Clifford Arnold, of Spring Road in Rhostyllen, spent a lifetime defying the odds and was always determined to get the very most out of life.
His devoted sister and carer Betty Arnold described him as “the happiest person you could meet”.
Mr Arnold couldn’t read or write but friends taking part in pub quizzes would regularly phone him up asking for answers to tough questions on the subjects of music and television, knowing he had a remarkable memory that was a mine of information.
As a child, doctors told Mr Arnold’s parents – Reg and Mary – the severity of his disability meant it would be impossible for him to learn to walk and talk.
But with the loving support of his family and great personal determination, Mr Arnold proved the experts wrong.
Although his mobility was limited he could walk and one of the great pleasures in his life was enjoying plenty of chats with friends and relatives.
“Clifford also loved and had a great knowledge of music. His favourite singer was Elvis, but he liked lots of other acts including Cilla Black, The Beatles and Cliff Richard,” Miss Arnold said.
“Clifford had thousands of CDs and DVDs. Although he couldn’t read he could pick out the individual discs by looking at the pictures on the covers. He remembered them all.
“Friends taking part in pub quizzes often phoned him up looking for answers to questions on music and TV because he knew so much.”
Mr Arnold was a big fan of soap operas and his favourite was Coronation Street. As an avid viewer he visited the set of the show about 10 times.

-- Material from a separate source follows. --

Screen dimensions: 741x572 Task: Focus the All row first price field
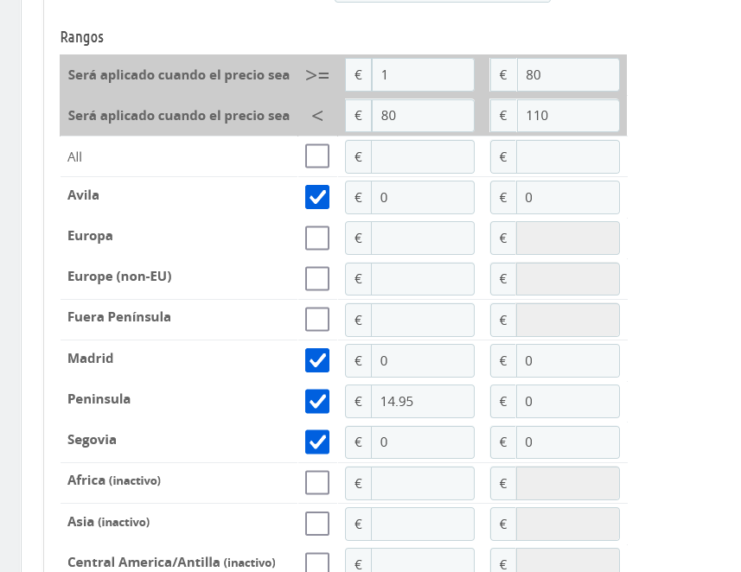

Mr Arnold was just eight-months-old when his father died. That left his widowed mother to bring up the family of four children.
As well as Clifford and Betty there was Thelma who died in 2001, aged 62, and Tommy, now 75, who lives in Rhostyllen.
Mary died of liver cancer, aged 72, in 1987. Before her death, Miss Arnold promised she would always look after Clifford.
Miss Arnold gave up her career as manager of a tool merchants so she could be her brother’s carer and never regretted the decision for a moment.
“Clifford was a bundle of fun. He would never misbehave or be unhappy,” she said.
Mr Arnold died following a severe chest infection and his funeral was at Holy Trinity Church, Esclusham.
Miss Arnold said the service was full of mourners who had come to pay their last respects to her brother, who was such a popular man.